When it comes to graphics processors there are generally two line-ups provided by NVidia: GeForce (consumer) and Quadro (pro). As you’d expect, each have their pros and cons, the balance of which is tipped by the environment they’re being installed in and the type of processing they have to do.
The first thing to understand is that both GeForce and Quadro are built on the same architecture. There are, however, versions of the architectures being released regularly, and within those versions there are even more versions.
For example, one of the latest architecture releases from Nvidia is named Turing, which is split into three different versions: TU102, TU104, and TU106. Don’t be fooled into thinking the TU106 is more powerful than the TU102, though.

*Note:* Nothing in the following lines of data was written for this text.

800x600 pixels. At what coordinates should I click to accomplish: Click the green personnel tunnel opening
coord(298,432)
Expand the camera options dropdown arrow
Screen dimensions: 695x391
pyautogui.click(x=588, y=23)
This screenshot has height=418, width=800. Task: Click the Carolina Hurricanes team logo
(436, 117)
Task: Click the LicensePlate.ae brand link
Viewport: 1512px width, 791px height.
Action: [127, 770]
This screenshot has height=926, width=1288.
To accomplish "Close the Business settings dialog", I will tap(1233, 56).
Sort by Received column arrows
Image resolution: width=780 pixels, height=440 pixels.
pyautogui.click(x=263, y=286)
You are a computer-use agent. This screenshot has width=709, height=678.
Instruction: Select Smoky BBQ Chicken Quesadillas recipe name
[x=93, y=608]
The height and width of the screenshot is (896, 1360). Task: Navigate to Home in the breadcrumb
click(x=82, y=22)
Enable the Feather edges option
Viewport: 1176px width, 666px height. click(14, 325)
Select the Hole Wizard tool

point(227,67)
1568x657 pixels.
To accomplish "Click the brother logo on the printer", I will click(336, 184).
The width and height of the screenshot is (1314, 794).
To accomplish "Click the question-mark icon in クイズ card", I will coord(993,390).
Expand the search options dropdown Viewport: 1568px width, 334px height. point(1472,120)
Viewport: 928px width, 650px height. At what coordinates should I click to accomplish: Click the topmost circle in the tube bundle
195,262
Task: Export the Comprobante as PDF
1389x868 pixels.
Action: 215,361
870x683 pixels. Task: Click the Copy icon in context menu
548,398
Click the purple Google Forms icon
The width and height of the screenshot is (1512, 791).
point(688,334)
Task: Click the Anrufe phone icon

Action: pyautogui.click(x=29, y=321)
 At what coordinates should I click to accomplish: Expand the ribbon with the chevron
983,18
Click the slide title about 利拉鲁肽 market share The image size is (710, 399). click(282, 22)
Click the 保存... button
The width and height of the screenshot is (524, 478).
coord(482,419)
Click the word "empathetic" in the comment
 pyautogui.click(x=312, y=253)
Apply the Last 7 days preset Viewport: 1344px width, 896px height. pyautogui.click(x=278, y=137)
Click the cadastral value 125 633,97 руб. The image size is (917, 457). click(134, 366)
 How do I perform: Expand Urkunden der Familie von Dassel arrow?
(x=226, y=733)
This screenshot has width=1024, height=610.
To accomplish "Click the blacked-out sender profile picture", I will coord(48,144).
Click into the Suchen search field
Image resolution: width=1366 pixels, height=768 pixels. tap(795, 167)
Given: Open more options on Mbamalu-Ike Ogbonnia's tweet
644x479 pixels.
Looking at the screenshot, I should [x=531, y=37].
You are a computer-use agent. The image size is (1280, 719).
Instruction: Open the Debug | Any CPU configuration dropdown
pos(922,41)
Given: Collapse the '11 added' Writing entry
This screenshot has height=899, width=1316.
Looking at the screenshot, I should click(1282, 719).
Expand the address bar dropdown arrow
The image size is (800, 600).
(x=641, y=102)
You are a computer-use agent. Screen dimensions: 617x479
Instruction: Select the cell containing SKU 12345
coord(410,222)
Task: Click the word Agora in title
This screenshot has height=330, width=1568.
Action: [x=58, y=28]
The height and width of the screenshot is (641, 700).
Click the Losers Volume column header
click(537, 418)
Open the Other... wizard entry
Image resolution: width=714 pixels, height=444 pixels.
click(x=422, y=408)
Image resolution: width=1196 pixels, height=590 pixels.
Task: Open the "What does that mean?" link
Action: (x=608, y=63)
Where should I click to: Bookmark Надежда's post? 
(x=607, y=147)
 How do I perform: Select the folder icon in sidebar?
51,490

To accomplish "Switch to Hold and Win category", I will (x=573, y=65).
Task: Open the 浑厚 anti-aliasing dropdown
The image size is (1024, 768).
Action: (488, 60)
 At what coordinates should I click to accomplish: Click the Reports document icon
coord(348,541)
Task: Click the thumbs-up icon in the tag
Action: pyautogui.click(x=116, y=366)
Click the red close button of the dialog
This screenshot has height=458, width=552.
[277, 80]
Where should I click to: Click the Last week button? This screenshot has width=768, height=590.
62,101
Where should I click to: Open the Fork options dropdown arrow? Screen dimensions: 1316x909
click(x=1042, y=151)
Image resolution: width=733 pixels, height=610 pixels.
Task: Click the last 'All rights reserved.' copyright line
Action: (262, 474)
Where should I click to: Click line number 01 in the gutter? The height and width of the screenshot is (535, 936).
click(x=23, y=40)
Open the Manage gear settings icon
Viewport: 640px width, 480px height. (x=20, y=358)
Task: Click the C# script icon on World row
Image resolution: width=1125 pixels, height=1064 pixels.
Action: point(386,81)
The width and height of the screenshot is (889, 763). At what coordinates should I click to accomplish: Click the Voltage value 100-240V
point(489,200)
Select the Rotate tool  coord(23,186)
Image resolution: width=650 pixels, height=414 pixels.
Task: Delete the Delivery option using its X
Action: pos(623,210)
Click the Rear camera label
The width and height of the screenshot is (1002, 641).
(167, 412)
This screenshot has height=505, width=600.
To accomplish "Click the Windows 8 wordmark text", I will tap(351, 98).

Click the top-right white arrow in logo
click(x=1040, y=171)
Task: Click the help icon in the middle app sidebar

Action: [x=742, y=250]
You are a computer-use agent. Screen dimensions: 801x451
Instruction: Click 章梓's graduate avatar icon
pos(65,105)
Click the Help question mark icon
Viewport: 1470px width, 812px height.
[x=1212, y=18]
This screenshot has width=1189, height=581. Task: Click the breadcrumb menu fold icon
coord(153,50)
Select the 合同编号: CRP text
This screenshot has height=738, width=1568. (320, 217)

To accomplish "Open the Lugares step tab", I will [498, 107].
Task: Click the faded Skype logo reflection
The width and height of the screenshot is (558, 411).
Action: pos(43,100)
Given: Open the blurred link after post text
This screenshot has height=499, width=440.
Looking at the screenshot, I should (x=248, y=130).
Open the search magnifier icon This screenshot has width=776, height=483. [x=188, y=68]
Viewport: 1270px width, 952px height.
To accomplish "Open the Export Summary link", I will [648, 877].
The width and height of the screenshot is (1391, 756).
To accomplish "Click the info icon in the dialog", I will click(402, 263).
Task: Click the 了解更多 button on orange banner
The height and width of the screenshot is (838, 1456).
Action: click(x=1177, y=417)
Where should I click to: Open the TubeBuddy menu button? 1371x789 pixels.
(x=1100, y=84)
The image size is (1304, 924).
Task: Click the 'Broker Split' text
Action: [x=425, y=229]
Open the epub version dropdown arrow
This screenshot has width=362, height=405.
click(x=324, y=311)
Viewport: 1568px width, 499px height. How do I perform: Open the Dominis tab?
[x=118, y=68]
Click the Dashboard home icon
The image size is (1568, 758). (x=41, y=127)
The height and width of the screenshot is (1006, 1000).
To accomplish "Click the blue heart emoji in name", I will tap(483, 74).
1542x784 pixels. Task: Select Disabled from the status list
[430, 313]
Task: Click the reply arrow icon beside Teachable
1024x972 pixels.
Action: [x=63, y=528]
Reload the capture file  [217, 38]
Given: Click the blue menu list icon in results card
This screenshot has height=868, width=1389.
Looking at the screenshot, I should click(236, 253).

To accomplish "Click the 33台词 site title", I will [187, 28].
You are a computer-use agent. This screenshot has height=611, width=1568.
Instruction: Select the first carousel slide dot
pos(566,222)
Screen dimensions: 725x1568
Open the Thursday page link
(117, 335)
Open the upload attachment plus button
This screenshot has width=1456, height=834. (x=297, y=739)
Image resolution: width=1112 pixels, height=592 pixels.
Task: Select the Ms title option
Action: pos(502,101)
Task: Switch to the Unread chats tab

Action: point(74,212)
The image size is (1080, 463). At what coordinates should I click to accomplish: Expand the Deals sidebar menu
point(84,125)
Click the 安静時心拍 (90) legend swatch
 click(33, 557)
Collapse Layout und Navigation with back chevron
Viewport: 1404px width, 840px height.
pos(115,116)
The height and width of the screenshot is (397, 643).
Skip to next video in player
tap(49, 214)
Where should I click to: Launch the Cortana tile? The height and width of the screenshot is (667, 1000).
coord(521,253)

In general terms, the lower the number, the more components there are integrated into the processing unit, and therefore the greater the processing performance. What this means is that two graphics cards which share the same architecture can actually differ hugely in capabilities.
Turning to Intelligent Video Analytics applications, there is a series of MXM GPUs which includes features directly geared to video processing. The Nvidia Quadro RTX series of MXM GPU offers the same high performance we’ve seen with the Turing and Pascal architectures, but with added features to serve video-intensive applications such as machine vision and IVA — features not included in its GeForce RTX cousin.
Nvidia’s GPUDirect for Video, available only on Quadro RTX modules, allows manufacturers to write device drivers that efficiently transfer video frames in and out of NVIDIA GPU memory. What this brings is faster processing speeds, through the GPU and I/O devices working together to provide synchronised transfers rather than having forced wait times to ensure completion, reduced latency by transferring smaller chunks of data rather than sending the entire chunk in one go, and overall reduction in CPU overhead by copying data through pinned host memory.
Another feature included with Quadro RTX GPU modules is the ability to scale GPUs. Many intensive
AI applications such as inference and video analysis require multiple GPU cards to manage the load. The multi-GPU scalability of Quadro RTX GPU modules allows for multiple GPUs to be integrated into a single system, then multiple systems used for the application, essentially scaling the number of Tensor cores into the thousands.